KAUST Supercomputing Lab

Distributed Hyperparameter Optimization Workshop on IBEX

Venue

KAUST Vis Lab Showcase, Building 1, Level 2

The KAUST Supercomputing Core Lab invites you to join the Distributed Hyperparameter Optimization Workshop on IBEX, a hands-on training designed to help users efficiently scale machine learning experiments using Ray-Tune and PyTorch on IBEX’s high-performance computing environment.

This workshop focuses on running large-scale hyperparameter searches across multiple GPUs and compute nodes using Ray Tune integrated with SLURM, enabling systematic exploration of training configurations for deep learning models.

Register here: HPO on KSL platforms

Workshop Overview

Hyperparameter optimization (HPO), also known as hyperparameter tuning, is a compute-intensive and iterative step in building reliable machine learning and deep learning models. It typically requires retraining models many times with different parameter configurations, often leading to large numbers of independent SLURM jobs that must be manually orchestrated and monitored over extended periods. Poorly performing trials should ideally be stopped early, while promising configurations should be explored more deeply—making manual HPO workflows inefficient and error-prone.
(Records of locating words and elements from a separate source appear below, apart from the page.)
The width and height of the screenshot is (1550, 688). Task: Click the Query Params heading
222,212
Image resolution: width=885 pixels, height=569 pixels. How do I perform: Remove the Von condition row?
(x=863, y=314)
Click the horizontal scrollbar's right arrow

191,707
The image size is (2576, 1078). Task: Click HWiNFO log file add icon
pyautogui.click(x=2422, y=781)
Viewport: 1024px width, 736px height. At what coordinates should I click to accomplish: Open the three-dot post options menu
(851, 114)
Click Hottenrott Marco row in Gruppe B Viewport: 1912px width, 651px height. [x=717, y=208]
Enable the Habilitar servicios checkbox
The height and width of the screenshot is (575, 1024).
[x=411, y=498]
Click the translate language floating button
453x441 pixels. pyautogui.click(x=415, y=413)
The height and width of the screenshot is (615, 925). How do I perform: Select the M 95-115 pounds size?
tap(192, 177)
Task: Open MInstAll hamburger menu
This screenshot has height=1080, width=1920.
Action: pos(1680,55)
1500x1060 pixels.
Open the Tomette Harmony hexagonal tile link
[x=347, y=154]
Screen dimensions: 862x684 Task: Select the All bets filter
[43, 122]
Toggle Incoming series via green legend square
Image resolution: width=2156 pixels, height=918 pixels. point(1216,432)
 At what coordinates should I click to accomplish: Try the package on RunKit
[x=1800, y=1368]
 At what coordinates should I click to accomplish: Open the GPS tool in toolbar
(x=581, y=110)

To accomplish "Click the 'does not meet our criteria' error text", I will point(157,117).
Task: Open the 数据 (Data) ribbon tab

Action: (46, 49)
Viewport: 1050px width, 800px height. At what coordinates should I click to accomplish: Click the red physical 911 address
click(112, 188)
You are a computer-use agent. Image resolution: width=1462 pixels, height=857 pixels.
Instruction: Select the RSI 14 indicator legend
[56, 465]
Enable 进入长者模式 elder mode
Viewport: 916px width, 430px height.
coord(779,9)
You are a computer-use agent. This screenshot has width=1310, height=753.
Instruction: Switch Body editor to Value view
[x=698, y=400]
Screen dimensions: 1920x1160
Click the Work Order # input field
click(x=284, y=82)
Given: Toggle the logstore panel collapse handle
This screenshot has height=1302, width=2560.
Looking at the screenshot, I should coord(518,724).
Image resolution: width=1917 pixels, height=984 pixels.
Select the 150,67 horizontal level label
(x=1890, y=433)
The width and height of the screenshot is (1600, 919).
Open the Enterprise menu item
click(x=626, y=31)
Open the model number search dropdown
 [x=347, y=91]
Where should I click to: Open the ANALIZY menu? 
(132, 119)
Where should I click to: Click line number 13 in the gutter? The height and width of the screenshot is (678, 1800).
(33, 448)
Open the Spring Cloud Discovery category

In this workshop, we introduce Ray Tune, a scalable Python framework that consolidates and automates HPO experiments with built-in support for early stopping and intelligent exploration of the parameter space. Participants will learn how to run distributed HPO workloads on IBEX CPUs and GPUs, replacing ad-hoc job submission with a unified, automated experimentation pipeline.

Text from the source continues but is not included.